Probabilistic Robust Autoencoders for Anomaly Detection
Aizenbud, Yariv, Lindenbaum, Ofir, Kluger, Yuval
Empirical observations often consist of anomalies (or outliers) that contaminate the data. Accurate identification of anomalous samples is crucial for the success of downstream data analysis tasks. To automatically identify anomalies, we propose a new type of autoencoder (AE) which we term Probabilistic Robust autoencoder (PRAE). PRAE is designed to simultaneously remove outliers and identify a low-dimensional representation for the inlier samples. We first describe Robust AE (RAE) as a model that aims to split the data to inlier samples from which a low dimensional representation is learned via an AE, and anomalous (outlier) samples that are excluded as they do not fit the low dimensional representation.
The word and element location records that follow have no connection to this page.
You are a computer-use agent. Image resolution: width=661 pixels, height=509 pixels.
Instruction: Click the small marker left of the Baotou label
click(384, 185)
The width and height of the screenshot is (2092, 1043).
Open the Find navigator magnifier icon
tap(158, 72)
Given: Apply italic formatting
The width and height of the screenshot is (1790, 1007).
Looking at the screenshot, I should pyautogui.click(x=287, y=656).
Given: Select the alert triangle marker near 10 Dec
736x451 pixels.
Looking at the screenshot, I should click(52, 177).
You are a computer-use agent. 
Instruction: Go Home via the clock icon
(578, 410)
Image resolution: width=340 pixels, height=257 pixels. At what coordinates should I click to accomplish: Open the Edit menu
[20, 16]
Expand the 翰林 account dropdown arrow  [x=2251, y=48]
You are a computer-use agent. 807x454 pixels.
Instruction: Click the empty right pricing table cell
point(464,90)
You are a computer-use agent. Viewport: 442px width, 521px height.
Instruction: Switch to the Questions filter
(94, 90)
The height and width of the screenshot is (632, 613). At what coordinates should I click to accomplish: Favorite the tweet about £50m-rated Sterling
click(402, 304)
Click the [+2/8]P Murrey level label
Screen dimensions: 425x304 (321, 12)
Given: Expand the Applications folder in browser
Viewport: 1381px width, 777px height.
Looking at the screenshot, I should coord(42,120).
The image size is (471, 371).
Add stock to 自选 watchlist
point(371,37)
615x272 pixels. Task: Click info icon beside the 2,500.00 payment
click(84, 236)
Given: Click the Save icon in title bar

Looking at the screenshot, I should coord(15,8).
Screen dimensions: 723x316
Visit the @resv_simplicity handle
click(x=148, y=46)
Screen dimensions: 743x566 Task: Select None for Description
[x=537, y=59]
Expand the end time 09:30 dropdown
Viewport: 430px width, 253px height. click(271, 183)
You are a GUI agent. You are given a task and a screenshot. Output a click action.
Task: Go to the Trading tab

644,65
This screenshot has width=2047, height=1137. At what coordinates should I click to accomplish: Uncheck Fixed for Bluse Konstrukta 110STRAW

Robust AE minimizes the reconstruction of the AE while attempting to incorporate as many observations as possible. This could be realized by subtracting from the reconstruction term an $\ell_0$ norm counting the number of selected observations. Since the $\ell_0$ norm is not differentiable, we propose two probabilistic relaxations for the RAE approach and demonstrate that they can effectively identify anomalies. We prove that the solution to PRAE is equivalent to the solution of RAE and demonstrate using extensive simulations that PRAE is at par with state-of-the-art methods for anomaly detection.